Following a joint police operation against them since September last year, Naxalites in West Bengal are apparently on the run in Lalgarh, the centre of police offensive against local tribals.

Recent appeals by senior tribal leader Koteswar Rao alias Kishenji and Bikash gave enough indications to that effect. First, Kishenji urged Trinamool Congress chief Mamata Banerjee to pay a visit to Lalgarh for initiating a dialogue with them to resolve the crisis. Yesterday, the Naxalites urged local people not to lend support to the joint force of state and central police personnel, engaged in combating the rebels at Lalgarh.

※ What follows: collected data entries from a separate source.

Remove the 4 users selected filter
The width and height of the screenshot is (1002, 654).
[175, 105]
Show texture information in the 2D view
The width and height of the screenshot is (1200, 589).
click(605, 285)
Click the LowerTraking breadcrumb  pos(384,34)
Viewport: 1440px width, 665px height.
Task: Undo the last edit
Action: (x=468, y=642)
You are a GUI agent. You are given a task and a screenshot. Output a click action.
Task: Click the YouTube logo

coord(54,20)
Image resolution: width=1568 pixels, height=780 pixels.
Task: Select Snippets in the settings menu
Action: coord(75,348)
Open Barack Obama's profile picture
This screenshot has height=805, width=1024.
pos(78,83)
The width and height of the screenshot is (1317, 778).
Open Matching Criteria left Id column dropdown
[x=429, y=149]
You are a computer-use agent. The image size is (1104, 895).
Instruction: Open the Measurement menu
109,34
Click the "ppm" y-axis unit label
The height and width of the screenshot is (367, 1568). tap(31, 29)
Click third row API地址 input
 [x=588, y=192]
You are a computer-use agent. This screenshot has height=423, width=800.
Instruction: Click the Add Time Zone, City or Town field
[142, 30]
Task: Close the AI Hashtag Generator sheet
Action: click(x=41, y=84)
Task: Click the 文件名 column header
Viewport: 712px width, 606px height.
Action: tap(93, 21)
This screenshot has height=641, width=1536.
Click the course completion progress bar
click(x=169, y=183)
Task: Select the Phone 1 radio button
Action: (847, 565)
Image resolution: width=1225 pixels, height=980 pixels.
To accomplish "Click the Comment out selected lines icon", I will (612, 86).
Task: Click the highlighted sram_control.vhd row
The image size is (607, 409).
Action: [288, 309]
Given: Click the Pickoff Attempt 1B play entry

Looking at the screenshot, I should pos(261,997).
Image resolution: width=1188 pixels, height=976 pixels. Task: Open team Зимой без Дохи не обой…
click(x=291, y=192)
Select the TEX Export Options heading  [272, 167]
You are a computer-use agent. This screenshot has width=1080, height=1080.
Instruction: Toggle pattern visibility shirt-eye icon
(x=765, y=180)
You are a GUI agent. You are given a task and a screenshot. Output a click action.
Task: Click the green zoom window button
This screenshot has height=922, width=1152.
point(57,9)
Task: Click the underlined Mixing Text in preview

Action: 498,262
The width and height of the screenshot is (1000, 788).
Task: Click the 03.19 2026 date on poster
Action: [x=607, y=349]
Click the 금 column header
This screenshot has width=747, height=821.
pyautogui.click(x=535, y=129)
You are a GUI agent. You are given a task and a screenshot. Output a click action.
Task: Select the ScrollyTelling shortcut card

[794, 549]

In a letter circulated to the local media, the Naxalites have claimed that recently the administration started mobilising the local people against them. The government has recruited a few thousand villagers from Bankura, Garbeta, Chandrakona Road, Keshpur and some other places adjoining Lalgarh.

These villagers have been kept in a number of camps and are being trained to use firearms by the joint force stationed there.

According to the rebels, the state administration is trying to use these villagers along with the joint police operation in its effort to trap the members of the People’s Liberation Guerrilla Army (PLGA). The appeal issued in the name of Bikash, a self-styled commander of PLGA, said the state administration had adopted a new strategy to isolate the Naxalites in the ‘Junglemahal’ region, where it is sending these armed villagers. Junglemahal are the Naxal-hit areas in the districts of West Midnapore, Purulia and Bankura.

Desperate to come out of the isolation in Junglemahal, the Naxalites have turned to Banerjee for a dialogue. In response to her recent call to the Naxalites to shun arms and come to the discussion table, which she issued from a mass meeting held on January 15 at Jhargram, the sub-divisional town near Lalgarh, Kishenji released an open letter to Banerjee inviting her to Junglemahal for talks.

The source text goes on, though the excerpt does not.